Amy shook her head gently. "Grief doesn't belong to one person," she said. "It just… looks for somewhere to land."

James closed his eyes briefly. When he opened them, they were glassy like tears would fall out soon.

"I didn't know how to face it," he admitted. "Emma's death. Jace's anger. My own failure. So I became distant. I let the space grow because it felt safer than standing inside the damage I'd caused."

Amy leaned forward slightly, her voice warm but firm. "He didn't need you to be perfect," she said. "He needed you to stay."

The words struck deep. James looked away, breathing carefully.

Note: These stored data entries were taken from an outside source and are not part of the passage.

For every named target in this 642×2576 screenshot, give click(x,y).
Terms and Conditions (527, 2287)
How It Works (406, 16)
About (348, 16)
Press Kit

"I loved her," he said. "God help me, I loved her. She was my first first daughter. She made me experience being a girl dad for the first time. And every day I wake up knowing that love wasn't enough to save her."

Amy reached across the table then, not touching him, but close enough that the intent was clear.

"She mattered," Amy said. "And the way you still carry her means she still does."

James nodded once, a sharp movement, as though acknowledging something he rarely allowed himself to accept.

"I am sorry," he said again, and this time it wasn't about politeness or decorum. It was about Emma. About Jace. About everything he hadn't said soon enough.

Amy felt it then, the ache beneath his restraint, the remorse that had shaped every hard edge of him.

"I don't think you're asking me to fix anything," she said quietly. "I think you're asking for permission to try again."

James looked at her, something vulnerable flickering across his face.

"I don't know what it all is but I know I want my son back, I don't want to let the past repeat itself"

Amy nodded, her eyes warm.

"Then don't waste it," she said. "He's still here. And so are you, make good use of it. This feud has escalated way too much and honestly I don't like the tension present when you two are in a room together. The first time I came to Virginia was the first time I saw Jace angry, he'd always been this bigger person teaching people how to be better but he let his guard down that day"

For the first time since he'd sat down, James allowed himself a breath that wasn't controlled.

"So pls, do what you have to do, take the first step and hopefully he'd reciprocate positively"

"Thank you," he said.

And Amy realized, with a soft, aching clarity, that beneath all the distance and damage, this was simply a man who had loved his children deeply and learned too late how to say it.

James glanced toward his watch, then back at Amy.

"I won't keep you any longer," he said. "Jace will be wondering."

"Yes," Amy replied, rising slowly. "He will."

They stood at the same time, the space between them feeling different now,less rigid, less formal.

James reached for his coat, then hesitated, as if reconsidering something. When he spoke again, his voice was quieter.

"He doesn't know about this," he said. "And I don't intend to burden him with it."

Amy nodded. "I understand."

"I would prefer," he added, "that what I attempt next with my son be… mine to do."

"That's fair," she said gently. "But don't blame me if try some things too""

His lips curved faintly at that. "I won't."

They walked toward the door together. The restaurant had thinned, lunch hour long past, the room softened by clinking glasses and low voices.

At the entrance, James paused.

"Thank you," he said again. "For your patience. And your honesty."

Amy met his gaze. "Thank you for trusting me with it."

Outside, the cold greeted them sharply. Snow continued to fall, light and unhurried. The car stopped at the curb.

James opened the door for her.

As she stepped forward, she stopped, just briefly."For what it's worth," she said, "I love your son. Completely."

James smiled nodding.

"And I intend to do what's best for him," she continued. "Even if it means doing it quietly. Even if it means going around him instead of through him."

Something unreadable crossed James's face.

"I suspected as much," he said softly.

She smiled, small but certain. "He's worth the trouble."

James inclined his head, respect clear now, stripped of formality.

"Yes," he said. "He is."

Amy nodded and smiled at him as he closed the car door for her and he stood there till the car went out of sight.